Los concilios de los siglos quinto, sexto y séptimo trataron el tema del carácter de Jesucristo, el asunto más importante de debate entre los teólogos de la época. La cuestión era hasta qué punto Jesús tenía una naturaleza humana además de su naturaleza divina. ¿Era él realmente dos personas separadas (una humana y una divina) actuando de acuerdo dentro de Cristo, como mantenían los nestorianos? ¿O poseía una única naturaleza divina y ninguna naturaleza humana en absoluto, como sostenían los monofisitas?
El Concilio de Éfeso en 431 declaró oficialmente la doble naturaleza de Cristo. Ese también fue el concilio que condenó a Pelagio y al pelagianismo, afirmando así como doctrina de la iglesia la idea del pecado original y rechazando el concepto de que los humanos tienen suficiente albedrío para hacer el bien.
El Concilio de Calcedonia en 451 afirmó la doctrina de las dos naturalezas de Éfeso, declarando que Cristo tiene tanto una naturaleza divina completa como una naturaleza humana completa, ambas las cuales moran en él “sin confusión, sin cambio, sin división, sin separación; … las características de cada naturaleza siendo preservadas y uniéndose para formar una sola persona y subsistencia, no como separadas o divididas en dos personas, sino una y misma Persona, el Hijo y Unigénito Dios, la Palabra.”
El Segundo Concilio de Constantinopla en 553 articuló nuevamente la decisión de Calcedonia con mayor énfasis en la divinidad de Jesús. El Tercer Concilio de Constantinopla, 680-681, concluyó que Cristo tiene dos voluntades separadas correspondientes a sus dos naturalezas separadas.

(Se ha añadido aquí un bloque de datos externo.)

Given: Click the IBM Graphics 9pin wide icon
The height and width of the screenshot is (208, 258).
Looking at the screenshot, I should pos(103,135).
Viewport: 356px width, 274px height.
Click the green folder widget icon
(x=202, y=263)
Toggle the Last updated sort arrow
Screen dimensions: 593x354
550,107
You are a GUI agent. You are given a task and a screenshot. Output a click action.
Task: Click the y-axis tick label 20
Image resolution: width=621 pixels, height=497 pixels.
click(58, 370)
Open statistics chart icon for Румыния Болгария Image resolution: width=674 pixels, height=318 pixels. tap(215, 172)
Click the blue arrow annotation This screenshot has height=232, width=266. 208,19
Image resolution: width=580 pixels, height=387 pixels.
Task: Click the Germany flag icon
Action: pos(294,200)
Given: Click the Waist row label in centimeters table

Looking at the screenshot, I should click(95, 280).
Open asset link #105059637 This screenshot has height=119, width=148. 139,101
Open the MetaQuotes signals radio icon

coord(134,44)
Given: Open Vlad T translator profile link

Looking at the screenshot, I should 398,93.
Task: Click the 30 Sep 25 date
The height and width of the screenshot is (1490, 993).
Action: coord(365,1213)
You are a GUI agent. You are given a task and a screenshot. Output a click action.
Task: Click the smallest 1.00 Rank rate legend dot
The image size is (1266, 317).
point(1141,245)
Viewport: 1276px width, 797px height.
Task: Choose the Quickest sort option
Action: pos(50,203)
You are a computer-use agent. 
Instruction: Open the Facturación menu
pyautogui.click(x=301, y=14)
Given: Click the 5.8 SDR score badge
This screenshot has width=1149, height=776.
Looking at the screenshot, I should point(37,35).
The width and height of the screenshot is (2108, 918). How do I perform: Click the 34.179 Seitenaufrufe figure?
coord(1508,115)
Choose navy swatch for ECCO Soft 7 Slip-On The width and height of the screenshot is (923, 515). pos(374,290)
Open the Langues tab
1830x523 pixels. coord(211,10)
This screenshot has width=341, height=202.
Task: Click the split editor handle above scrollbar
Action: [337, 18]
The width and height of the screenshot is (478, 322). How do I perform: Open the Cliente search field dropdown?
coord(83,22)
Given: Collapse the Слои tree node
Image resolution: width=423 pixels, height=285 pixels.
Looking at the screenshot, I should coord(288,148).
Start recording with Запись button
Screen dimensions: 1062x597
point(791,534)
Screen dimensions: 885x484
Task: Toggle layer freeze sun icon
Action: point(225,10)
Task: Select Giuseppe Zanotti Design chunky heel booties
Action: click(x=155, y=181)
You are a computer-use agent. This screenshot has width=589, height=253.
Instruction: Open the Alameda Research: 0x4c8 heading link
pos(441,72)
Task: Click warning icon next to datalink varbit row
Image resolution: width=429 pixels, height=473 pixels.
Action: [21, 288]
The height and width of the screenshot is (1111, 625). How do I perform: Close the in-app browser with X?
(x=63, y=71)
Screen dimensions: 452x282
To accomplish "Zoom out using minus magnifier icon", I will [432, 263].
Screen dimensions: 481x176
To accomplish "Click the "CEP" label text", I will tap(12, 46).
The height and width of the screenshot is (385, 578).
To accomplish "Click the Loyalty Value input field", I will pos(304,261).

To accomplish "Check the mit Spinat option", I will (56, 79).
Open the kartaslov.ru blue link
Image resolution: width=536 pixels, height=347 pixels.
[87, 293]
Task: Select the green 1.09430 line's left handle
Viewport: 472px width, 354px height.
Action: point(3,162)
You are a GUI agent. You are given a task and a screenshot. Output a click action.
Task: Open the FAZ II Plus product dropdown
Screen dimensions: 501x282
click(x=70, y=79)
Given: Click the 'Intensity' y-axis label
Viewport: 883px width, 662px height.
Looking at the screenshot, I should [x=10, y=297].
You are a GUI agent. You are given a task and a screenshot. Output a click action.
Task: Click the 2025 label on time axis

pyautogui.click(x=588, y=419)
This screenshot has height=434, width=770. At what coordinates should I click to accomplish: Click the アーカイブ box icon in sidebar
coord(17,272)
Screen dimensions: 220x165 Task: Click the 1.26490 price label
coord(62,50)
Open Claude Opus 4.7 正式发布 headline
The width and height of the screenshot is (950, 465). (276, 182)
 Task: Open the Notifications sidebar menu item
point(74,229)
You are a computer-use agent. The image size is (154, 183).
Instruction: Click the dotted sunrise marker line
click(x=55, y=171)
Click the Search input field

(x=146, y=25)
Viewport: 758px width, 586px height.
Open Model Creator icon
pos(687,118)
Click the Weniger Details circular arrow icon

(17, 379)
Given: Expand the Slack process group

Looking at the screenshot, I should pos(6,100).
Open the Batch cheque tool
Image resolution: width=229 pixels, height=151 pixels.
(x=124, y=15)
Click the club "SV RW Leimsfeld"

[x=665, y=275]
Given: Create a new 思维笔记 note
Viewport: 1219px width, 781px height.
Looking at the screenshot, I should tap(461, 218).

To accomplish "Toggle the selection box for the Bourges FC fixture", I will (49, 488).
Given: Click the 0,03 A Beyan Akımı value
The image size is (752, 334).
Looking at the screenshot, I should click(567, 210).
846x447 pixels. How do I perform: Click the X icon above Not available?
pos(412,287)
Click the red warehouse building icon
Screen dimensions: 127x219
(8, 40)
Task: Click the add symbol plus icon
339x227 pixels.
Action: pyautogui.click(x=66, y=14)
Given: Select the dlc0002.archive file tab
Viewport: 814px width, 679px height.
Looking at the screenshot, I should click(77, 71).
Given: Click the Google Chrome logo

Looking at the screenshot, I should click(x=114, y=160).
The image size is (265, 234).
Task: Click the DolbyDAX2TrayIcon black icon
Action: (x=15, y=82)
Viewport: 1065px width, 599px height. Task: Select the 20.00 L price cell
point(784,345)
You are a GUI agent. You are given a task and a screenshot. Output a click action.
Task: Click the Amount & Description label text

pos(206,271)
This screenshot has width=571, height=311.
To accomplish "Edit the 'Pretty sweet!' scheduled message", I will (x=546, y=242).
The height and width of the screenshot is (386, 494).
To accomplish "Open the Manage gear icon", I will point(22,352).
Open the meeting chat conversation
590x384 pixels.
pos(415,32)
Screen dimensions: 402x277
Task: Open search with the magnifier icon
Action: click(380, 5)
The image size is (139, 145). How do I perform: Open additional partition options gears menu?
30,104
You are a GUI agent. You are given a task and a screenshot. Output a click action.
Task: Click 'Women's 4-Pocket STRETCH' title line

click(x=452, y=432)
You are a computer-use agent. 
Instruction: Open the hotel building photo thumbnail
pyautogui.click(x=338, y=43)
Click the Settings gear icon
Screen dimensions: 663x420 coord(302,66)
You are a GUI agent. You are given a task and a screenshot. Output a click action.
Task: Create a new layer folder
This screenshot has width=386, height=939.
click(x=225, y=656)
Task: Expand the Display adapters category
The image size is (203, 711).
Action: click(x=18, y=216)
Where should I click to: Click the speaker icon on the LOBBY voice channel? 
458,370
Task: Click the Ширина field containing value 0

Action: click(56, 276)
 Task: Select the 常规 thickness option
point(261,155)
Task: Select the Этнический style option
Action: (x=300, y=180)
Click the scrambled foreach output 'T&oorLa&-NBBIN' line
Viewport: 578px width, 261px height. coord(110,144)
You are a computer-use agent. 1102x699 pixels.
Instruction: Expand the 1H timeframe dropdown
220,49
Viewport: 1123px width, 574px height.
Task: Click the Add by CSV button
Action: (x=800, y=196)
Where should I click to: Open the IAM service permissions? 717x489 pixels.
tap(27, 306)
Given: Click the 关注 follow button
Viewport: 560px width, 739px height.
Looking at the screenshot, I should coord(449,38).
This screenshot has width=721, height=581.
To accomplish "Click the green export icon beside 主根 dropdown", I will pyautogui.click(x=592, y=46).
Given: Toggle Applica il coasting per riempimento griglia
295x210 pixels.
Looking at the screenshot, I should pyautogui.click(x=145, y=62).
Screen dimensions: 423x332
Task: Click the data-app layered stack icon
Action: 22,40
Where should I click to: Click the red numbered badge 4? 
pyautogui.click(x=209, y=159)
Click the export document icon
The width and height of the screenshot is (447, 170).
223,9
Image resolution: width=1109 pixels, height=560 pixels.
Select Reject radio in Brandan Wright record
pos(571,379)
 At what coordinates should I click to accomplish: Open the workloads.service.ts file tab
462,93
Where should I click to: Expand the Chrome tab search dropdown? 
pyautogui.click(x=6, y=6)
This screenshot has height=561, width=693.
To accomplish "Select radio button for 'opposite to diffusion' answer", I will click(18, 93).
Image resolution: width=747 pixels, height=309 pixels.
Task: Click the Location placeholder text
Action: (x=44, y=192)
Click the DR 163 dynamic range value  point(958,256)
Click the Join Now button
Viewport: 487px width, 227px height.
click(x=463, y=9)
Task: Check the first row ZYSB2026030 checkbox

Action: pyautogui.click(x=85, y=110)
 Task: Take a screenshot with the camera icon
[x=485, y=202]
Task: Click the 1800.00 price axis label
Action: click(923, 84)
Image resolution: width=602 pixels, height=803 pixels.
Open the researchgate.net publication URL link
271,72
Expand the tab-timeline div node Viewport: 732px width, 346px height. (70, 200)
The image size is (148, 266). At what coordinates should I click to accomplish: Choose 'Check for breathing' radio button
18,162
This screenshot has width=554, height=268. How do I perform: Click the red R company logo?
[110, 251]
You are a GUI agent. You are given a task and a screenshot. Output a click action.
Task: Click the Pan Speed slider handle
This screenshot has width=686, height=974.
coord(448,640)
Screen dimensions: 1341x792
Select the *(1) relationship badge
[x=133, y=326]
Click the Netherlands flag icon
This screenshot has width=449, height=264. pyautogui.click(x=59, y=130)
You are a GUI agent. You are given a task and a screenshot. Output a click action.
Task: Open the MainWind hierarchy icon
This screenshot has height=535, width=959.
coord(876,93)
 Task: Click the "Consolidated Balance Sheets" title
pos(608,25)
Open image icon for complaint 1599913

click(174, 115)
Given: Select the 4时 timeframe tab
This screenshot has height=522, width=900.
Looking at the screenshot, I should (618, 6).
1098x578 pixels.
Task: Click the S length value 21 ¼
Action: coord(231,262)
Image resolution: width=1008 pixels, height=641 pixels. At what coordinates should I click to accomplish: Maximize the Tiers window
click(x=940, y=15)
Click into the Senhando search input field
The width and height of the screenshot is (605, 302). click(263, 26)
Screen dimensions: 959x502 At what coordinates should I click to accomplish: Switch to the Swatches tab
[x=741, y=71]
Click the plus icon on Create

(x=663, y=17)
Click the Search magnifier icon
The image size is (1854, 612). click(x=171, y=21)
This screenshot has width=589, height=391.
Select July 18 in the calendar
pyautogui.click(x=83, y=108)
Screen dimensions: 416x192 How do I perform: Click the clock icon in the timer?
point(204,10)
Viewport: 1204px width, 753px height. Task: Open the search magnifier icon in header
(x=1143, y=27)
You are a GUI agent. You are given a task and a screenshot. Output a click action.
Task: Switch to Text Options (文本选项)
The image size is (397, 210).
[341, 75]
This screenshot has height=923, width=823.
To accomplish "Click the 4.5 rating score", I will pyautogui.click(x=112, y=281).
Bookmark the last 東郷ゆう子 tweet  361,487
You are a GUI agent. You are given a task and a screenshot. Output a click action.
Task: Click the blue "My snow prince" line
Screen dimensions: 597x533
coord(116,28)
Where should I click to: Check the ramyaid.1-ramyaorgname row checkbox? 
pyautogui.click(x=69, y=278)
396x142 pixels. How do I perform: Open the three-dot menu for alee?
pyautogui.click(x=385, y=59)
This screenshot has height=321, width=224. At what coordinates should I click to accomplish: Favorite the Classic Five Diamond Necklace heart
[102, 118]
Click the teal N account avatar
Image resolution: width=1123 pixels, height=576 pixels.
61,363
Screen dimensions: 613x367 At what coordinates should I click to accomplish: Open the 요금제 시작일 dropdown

El último de los concilios que son aceptados por los cristianos ortodoxos y católicos fue el Segundo Concilio de Nicea en 787, que trató lo que se llama la “controversia iconoclasta”. La veneración de iconos—pinturas de santos y personajes bíblicos—había sido una práctica de larga data, especialmente en la iglesia oriental. Fue prohibida en 726, después de lo cual los usuarios de iconos fueron perseguidos. El concilio reafirmó la legitimidad de venerar imágenes y también la práctica de invocar a los santos para intercesión.
Sin Cuerpo, Partes ni Pasiones
Para la época de José Smith, las doctrinas de los primeros teólogos y concilios se habían arraigado profundamente en el pensamiento cristiano durante muchos siglos. Parecía que los grandes debates de las primeras generaciones de la historia cristiana habían resuelto el asunto de la naturaleza de Dios y Cristo para siempre. Los teólogos católicos posteriores, así como los teólogos protestantes de su tiempo, debatieron cuestiones doctrinales entre sí, pero pocos se aventuraron más allá de las decisiones que habían sido tomadas por los fundadores de la fe cristiana recibida. Como se muestra en esta importante confesión protestante, el Dios de los filósofos permaneció:
“No hay más que un solo Dios vivo y verdadero, quien es infinito en ser y perfección, un espíritu muy puro, invisible, sin cuerpo, partes ni pasiones, inmutable, inmenso, eterno, incomprensible… Dios tiene toda vida, gloria, bondad, beatitud, en y de sí mismo; y es solo en y para sí mismo autosuficiente, no necesitando ninguna criatura que haya hecho… En la unidad de la Deidad hay tres personas, de una misma sustancia, poder y eternidad: Dios el Padre, Dios el Hijo y Dios el Espíritu Santo. El Padre no es de nadie, ni engendrado ni procedente; el Hijo es eternamente engendrado del Padre; el Espíritu Santo procede eternamente del Padre y del Hijo.”